Claim. Gary McIntosh identifies five distinct methods a church can use to transition from a denominational style to a populist style: Rebirthed (discontinue old style, begin new), Blended (combine old and new into one format), Multiple-Track (run old and new side-by-side for different segments), Seeker (keep old style, add outreach targeted at specific audience), and Satellite (plant a new congregation).

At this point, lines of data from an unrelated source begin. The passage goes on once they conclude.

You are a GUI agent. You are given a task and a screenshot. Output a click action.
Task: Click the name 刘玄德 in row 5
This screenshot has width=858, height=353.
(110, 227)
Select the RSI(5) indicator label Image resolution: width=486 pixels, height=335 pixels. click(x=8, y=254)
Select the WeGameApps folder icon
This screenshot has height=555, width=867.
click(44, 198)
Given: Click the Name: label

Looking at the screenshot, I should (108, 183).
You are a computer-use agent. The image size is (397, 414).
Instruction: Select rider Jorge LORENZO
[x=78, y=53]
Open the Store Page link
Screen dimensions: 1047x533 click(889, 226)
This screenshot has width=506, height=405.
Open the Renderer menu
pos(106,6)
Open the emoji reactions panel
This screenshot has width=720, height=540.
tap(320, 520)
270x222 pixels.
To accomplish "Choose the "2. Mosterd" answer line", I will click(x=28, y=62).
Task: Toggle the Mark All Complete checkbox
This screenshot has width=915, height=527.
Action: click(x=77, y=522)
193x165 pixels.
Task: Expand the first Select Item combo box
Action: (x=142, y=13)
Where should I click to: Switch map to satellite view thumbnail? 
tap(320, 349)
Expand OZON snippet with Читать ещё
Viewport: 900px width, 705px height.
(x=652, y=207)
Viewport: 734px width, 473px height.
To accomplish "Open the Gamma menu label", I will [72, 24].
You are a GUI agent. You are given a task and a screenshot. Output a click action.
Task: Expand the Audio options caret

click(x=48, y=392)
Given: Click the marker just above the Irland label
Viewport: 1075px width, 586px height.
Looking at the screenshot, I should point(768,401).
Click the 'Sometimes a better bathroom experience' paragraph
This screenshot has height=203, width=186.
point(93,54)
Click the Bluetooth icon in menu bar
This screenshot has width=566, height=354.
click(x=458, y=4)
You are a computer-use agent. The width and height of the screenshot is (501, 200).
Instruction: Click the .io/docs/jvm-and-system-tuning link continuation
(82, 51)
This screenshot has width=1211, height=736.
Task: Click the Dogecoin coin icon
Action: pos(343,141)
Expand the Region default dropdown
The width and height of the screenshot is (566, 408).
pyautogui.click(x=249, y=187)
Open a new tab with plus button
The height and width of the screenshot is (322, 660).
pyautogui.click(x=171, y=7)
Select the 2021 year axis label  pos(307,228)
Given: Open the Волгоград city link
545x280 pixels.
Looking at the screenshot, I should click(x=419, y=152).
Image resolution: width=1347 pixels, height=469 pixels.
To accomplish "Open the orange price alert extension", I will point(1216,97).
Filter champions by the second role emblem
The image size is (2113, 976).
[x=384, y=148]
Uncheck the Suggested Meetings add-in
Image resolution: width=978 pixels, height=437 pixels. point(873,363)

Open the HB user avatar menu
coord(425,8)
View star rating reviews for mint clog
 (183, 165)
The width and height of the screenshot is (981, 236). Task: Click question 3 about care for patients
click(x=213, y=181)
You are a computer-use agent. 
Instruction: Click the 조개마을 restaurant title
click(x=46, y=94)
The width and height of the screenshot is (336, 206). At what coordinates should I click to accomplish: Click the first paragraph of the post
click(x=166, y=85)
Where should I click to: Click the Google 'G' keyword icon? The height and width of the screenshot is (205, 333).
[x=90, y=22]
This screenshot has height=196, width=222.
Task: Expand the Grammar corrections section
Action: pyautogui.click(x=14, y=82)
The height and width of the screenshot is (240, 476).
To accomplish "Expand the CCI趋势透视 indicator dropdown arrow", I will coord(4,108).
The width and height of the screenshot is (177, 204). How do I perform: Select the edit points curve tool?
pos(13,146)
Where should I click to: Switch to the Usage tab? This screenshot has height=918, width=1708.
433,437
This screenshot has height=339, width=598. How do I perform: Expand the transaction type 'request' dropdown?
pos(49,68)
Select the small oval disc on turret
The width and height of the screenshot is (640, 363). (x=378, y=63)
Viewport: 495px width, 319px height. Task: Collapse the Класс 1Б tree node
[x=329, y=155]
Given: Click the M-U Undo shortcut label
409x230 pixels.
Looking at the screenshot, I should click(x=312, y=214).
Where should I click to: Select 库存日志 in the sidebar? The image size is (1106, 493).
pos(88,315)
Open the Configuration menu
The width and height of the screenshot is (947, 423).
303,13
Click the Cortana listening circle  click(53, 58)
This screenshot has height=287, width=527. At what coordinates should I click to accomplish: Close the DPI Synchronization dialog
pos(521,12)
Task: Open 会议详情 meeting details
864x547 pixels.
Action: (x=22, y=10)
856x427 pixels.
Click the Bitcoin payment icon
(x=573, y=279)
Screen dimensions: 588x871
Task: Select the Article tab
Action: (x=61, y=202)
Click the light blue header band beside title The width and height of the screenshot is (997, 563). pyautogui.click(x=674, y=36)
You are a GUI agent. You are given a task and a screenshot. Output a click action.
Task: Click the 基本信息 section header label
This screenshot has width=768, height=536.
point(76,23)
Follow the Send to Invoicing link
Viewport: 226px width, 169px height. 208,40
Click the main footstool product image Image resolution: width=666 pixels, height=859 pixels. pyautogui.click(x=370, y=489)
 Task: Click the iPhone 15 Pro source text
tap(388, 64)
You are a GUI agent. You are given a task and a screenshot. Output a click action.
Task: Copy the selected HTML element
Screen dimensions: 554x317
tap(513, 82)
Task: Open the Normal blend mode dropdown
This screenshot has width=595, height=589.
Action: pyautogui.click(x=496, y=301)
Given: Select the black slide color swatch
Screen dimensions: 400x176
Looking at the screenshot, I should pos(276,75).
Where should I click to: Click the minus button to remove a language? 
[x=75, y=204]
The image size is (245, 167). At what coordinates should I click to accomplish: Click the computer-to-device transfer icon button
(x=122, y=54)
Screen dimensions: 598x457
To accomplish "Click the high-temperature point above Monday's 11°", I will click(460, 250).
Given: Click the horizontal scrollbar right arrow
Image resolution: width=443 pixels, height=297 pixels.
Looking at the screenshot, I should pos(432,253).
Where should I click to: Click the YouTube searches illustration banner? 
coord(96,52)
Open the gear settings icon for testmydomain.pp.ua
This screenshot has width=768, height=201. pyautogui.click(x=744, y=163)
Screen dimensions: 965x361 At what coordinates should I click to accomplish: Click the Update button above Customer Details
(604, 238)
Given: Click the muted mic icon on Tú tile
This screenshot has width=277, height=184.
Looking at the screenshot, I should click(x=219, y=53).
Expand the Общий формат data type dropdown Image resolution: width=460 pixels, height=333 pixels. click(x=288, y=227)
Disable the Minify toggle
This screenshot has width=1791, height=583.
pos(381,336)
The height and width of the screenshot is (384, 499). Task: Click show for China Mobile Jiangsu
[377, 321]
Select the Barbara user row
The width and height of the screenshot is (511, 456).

Elaboration. Per 07-methods-for-transitioning:
| Method | Strategy | UC example |
|---|---|---|
| Rebirthed | Hard cutover; old style discontinued | Oakland UC under Mrs. Durst (1970s) |
| Blended | One service, mixed elements | Hendricks’s 2001 New Jersey attempt |
| Multiple-Track | Multiple parallel services for distinct sub-cultures | Kawamura’s Gen-X retreats (2003-4 NY area) |
| Seeker | Existing congregation pivots toward unchurched outreach | Rev. Sugita’s Tokyo church |
| Satellite | Plant a new congregation | 1997 RFK Blessing door-to-door pattern |
Each method has different prerequisites and risks. Rebirthed requires charismatic leadership willing to make hard breaks. Blended consumes large staff energy maintaining the blend (Hendricks’s NJ attempt failed partly for this reason). Multiple-Track requires resources to staff parallel tracks and risks sub-culture fracturing. Seeker requires sustained pastoral focus and an entire congregation buying in. Satellite requires entrepreneurial individuals willing to plant new churches with their own resources.
For UC application, all five methods have been attempted in some form. McIntosh’s typology gives a vocabulary for diagnosing which method a given UC effort is using and what conditions it requires for success.